## SOURCE DOCUMENT:
════════════════

Department of Education
Region III – Central Luzon
Tarlac City Schools Division
MALIWALO NATIONAL HIGH SCHOOL
SENIOR HIGH SCHOOL DEPARTMENT
TarlacCity,Tarlac

JAPAN
(A Written Report)
21st CENTURY LITEARTURE

By:
Saira C. Canlas
Maricar V. Melegrito
Veronica Aguilar

12- SHAKESPEARE
Humanities and Social Sciences

Prepared for:

CHRISTIAN PAUL SUNGA


21st CENTURY LITEARTURE
A. History
Japanese literature is one of the major literatures of the world, similar to English
literature in age and variety. The earliest full-length novel, The Tale of Genji was written in Japan
in the early 11th century. In addition to novels, poetry, and drama, other genres such as
travelogues, personal diaries and collections of random thoughts and impressions, are
prominent in Japanese literature. In addition to works in the Japanese language, Japanese writers
produced a large body of writing in classical Chinese.

════════════════

## SUPPLIED DATA:
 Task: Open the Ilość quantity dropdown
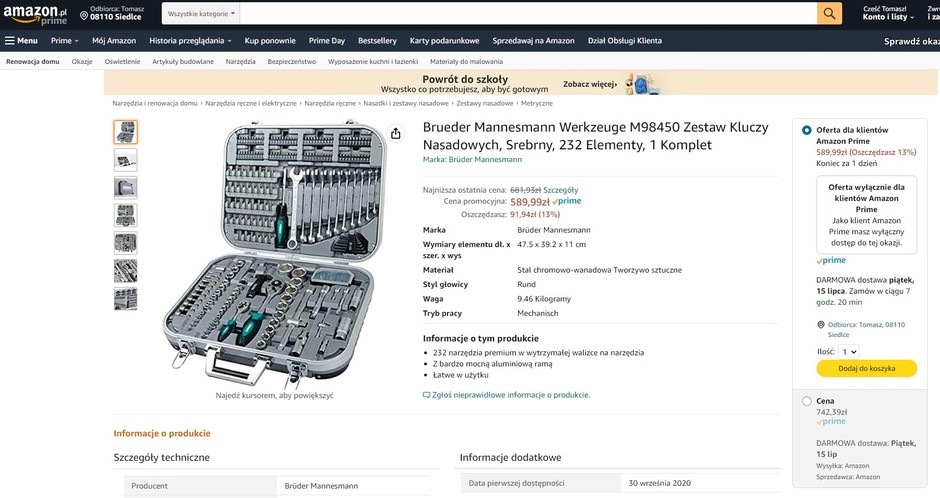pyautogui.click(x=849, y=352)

════════════════

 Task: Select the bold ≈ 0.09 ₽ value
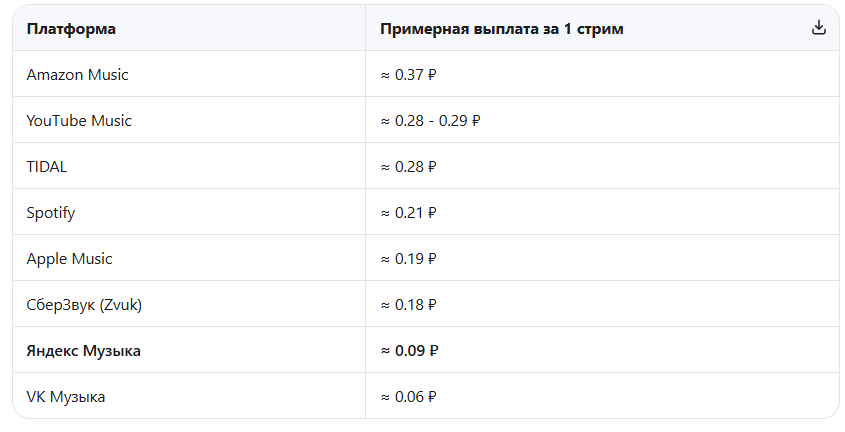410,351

════════════════

## WHAT THE TASK REQUIRES:
Please continue the report on Japanese literature, starting after its last sentence.

## RESULT:
Japanese Literature is generally divided into three main periods:
 Ancient

 Medieval

 Modern

Ancient Literature (until 894)


Before the introduction of kanji from China, there was no writing system in Japan. At
first, Chinese characters were used in Japanese formats, and the literary language was classical
Chinese; resulting in sentences that looked like Chinese but were phonetically read as Japanese.
Chinese characters were used, not for their meanings, but because they had a phonetic sound
which resembled a Japanese word. Modification of the normal usage of Chinese characters to
accommodate Japanese names and expressions is already evident in the oldest known inscription,
on a sword dating from about 440 C.E.. The use of Chinese characters initiated a centuries-long
association of literary composition with the art of calligraphy.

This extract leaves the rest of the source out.